* **Problem details**
Wherever a picture sits, omit it. Output the rest of the listing exactly.

*** Block opens ***

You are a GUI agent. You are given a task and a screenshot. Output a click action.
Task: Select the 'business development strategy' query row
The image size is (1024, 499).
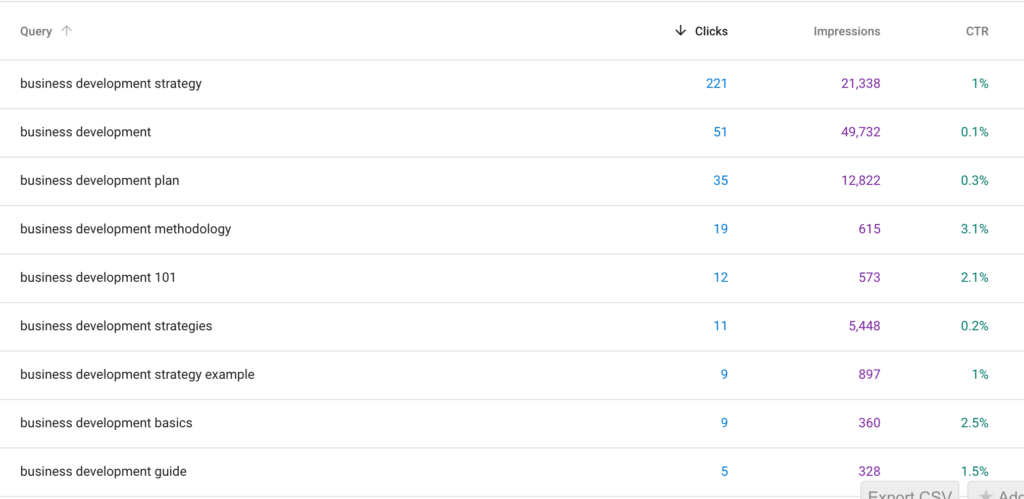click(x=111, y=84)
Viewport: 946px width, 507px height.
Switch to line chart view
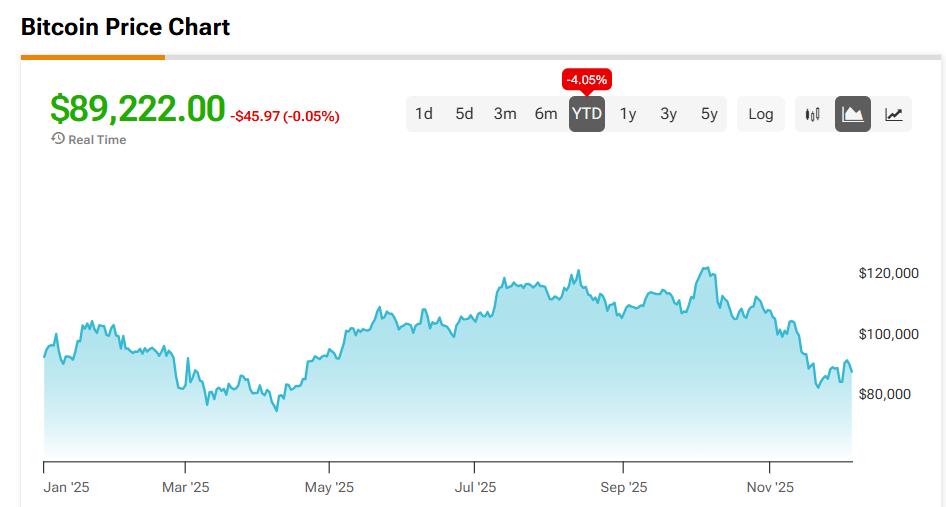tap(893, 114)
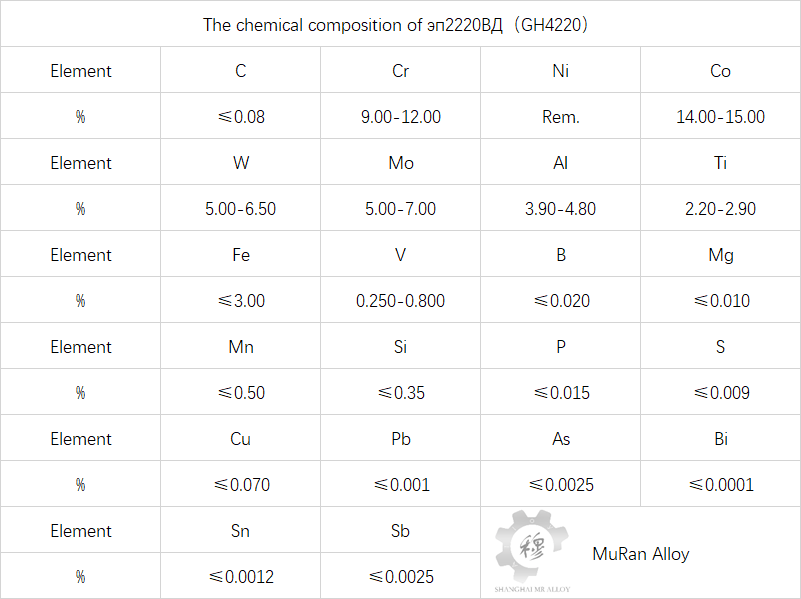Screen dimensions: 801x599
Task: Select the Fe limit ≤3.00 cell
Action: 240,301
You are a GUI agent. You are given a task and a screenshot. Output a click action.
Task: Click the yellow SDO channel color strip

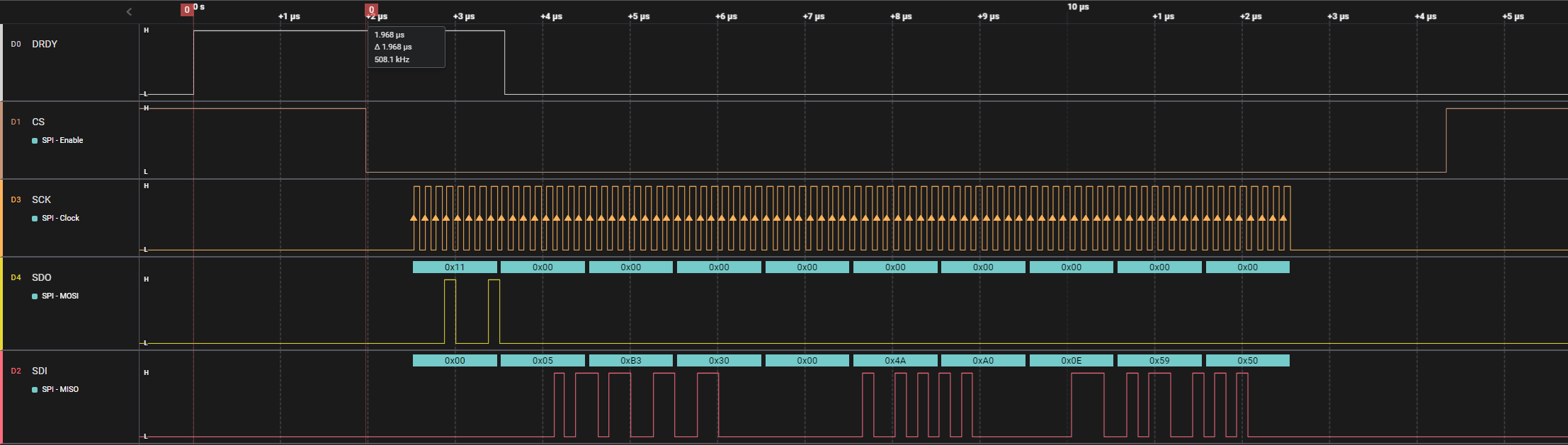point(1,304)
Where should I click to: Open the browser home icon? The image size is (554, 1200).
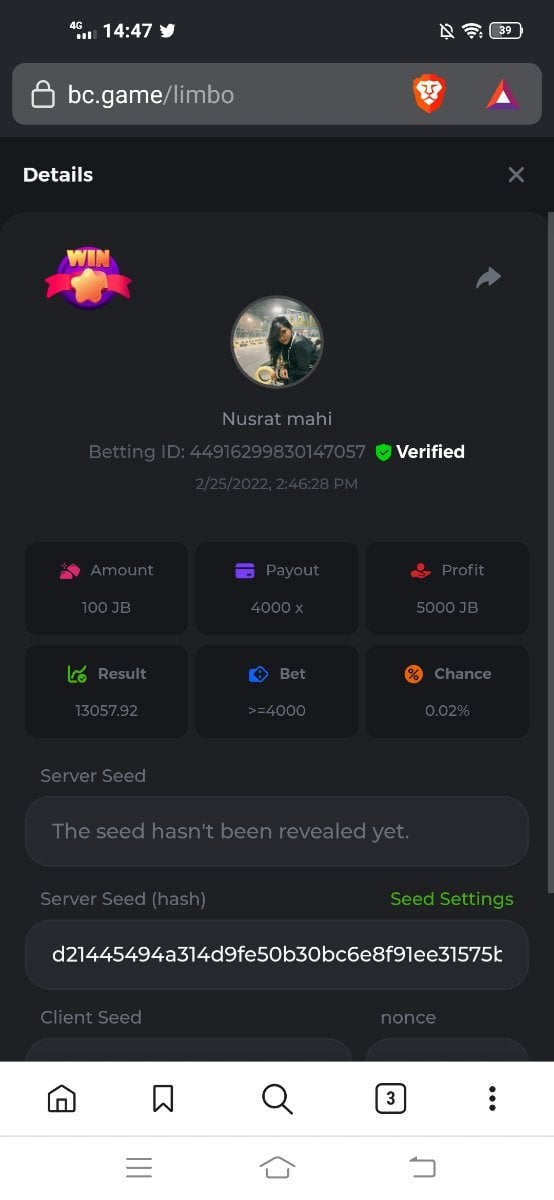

*** Block closes ***

* **Reply to the exercise**
You are a GUI agent. You are given a task and a screenshot. Output a click action.
Task: Select the 'business development strategy' query row
The image size is (1024, 499).
click(x=111, y=84)
Viewport: 946px width, 507px height.
Switch to line chart view
tap(893, 114)
Screen dimensions: 801x599
Task: Select the Fe limit ≤3.00 cell
Action: 240,301
You are a GUI agent. You are given a task and a screenshot. Output a click action.
Task: Click the yellow SDO channel color strip

point(1,304)
Where should I click to: Open the browser home icon? The image size is (554, 1200).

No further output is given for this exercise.